Considering Dirty Dancing is set in 1960’s America when everything was boiling over politically, every bit of ‘what’s happening in the outside world’ is shoehorned into one campfire scene – so American it made my gums hurt – with a This Land is Our Land and We Shall Overcome sing-a-long. Someone mentions the Cuban Missile Crisis, another says they’re going to join the Peace Corps, and then *fingersnap*, we’re back in the room and it’s never mentioned again.

This isn’t a musical, by the way. A musical, to my mind, involves the leads actually singing and neither Johnny nor Baby warble a note in this production. When singing is required, people are dragged up from the back of the stage to do the honours. Generally they do it well (Wayne Smith as Billy being a standout), but it’s not the same as having the two people we’re investing our emotions in singing their emotional hearts out. The music itself is an odd mishmash of styles, with all the classic 80’s hits thrown in plus some more modern, throwaway numbers. Nothing quite gels, nothing quite sparks, nothing quite works.

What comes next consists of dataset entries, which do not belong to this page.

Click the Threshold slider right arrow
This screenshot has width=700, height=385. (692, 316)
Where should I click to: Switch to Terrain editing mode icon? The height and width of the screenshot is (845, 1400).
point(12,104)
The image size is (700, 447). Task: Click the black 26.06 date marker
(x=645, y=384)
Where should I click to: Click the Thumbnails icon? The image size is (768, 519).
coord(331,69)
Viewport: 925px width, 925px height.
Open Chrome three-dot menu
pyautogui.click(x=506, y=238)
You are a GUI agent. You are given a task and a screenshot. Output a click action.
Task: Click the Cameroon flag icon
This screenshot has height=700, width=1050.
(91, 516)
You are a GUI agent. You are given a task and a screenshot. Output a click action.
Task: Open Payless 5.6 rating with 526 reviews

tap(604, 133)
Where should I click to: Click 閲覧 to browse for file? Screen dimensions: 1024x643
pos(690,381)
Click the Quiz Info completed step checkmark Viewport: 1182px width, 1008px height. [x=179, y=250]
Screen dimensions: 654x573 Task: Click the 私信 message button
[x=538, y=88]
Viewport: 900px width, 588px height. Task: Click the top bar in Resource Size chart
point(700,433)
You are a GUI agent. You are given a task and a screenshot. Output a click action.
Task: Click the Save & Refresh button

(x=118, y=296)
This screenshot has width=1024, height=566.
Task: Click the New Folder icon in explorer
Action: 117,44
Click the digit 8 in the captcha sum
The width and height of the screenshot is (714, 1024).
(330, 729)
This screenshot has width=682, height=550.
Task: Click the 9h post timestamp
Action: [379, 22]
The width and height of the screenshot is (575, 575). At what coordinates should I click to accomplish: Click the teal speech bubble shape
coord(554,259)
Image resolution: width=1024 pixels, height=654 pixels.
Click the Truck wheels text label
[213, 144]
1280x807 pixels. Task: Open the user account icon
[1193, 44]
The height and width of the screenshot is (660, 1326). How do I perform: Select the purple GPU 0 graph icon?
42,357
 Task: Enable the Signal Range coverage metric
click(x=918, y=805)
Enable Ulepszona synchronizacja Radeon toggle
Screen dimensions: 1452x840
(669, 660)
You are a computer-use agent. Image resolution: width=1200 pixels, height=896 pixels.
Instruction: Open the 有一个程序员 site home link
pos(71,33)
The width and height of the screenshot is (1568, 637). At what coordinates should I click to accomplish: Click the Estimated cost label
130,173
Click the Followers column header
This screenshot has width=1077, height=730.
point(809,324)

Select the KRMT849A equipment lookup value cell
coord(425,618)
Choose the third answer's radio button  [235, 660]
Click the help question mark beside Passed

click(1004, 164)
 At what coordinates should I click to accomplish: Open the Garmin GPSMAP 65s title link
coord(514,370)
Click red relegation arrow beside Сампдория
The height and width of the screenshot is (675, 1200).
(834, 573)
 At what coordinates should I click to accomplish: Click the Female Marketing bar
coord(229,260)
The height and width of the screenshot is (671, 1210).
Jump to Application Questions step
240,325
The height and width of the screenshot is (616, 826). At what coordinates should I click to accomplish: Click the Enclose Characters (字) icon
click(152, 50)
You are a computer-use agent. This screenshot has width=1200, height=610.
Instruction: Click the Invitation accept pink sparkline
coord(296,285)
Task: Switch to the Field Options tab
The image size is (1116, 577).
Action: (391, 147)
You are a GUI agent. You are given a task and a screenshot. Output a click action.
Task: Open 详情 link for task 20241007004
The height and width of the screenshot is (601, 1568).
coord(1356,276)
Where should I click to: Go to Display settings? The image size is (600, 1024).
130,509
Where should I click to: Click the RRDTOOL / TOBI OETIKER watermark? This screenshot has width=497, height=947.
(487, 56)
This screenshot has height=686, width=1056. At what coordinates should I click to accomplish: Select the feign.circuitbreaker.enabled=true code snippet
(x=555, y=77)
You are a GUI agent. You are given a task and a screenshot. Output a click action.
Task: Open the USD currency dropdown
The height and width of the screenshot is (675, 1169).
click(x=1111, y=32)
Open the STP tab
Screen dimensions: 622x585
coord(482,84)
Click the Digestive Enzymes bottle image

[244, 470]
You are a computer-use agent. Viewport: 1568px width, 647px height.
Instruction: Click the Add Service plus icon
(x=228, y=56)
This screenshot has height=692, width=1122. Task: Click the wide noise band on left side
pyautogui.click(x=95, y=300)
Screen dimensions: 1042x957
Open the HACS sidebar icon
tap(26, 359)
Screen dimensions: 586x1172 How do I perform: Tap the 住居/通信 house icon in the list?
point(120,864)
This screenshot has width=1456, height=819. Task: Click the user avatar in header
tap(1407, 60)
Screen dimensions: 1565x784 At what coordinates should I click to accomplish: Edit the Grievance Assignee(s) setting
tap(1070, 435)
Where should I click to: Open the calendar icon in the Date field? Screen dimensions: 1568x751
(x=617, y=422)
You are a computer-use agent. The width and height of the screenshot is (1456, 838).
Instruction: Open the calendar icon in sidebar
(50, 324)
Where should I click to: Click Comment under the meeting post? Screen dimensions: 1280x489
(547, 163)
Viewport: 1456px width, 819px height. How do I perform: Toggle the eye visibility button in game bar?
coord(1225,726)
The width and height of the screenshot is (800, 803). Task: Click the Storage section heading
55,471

But hang on! What’s happening here? Johnny, previously a gigolo of good character, is accused of pinching things and is sent off from the resort with his tail between his legs. But tah dah! Suddenly there’s a huge crash (which both my son and I thought was a door falling off its hinges at the back of the auditorium) and he’s back, skipping through the audience, hair bouncing like a tortoise on a trampoline. “Nobody puts Baby in a corner,” he squeaks.

But Baby isn’t in a corner: she’s sitting at a table. Is this corner metaphorical or is she in an actual corner in the film, sitting with her back to us with a dunce hat on her cockapoo perm? Son Sid turned to me as the whole house erupted in hearty cheers of unalloyed joy, raised his eyebrows and shrugged. He’d given up trying to understand it too.

I was bored with this show; nothing more, nothing less. Having said that, my mate Cathy saw it twice on its original run and, well, the fact that she was willing to pay to sit through it twice tells you all you need to know, so it really is horses for courses. I think it goes like this: if you’ve seen the film and loved it, you’ll probably wet your expensive Piccadilly seat. If, like me, you’ve steered clear of it, it’s probably because the whole concept didn’t really take your fancy in the first place and you’ll want to tear your eyes out by the interval.

WHAT: Dirty Dancing,

WHERE: Piccadilly Theatre, London

WHEN: Until the world goes bang probably

TICKETS: £26.50 – £67

MORE INFO: CLICK HERE: https://seatplan.com/london/dirty-dancing/

WOULD I SEE IT AGAIN: What do you think, Baby?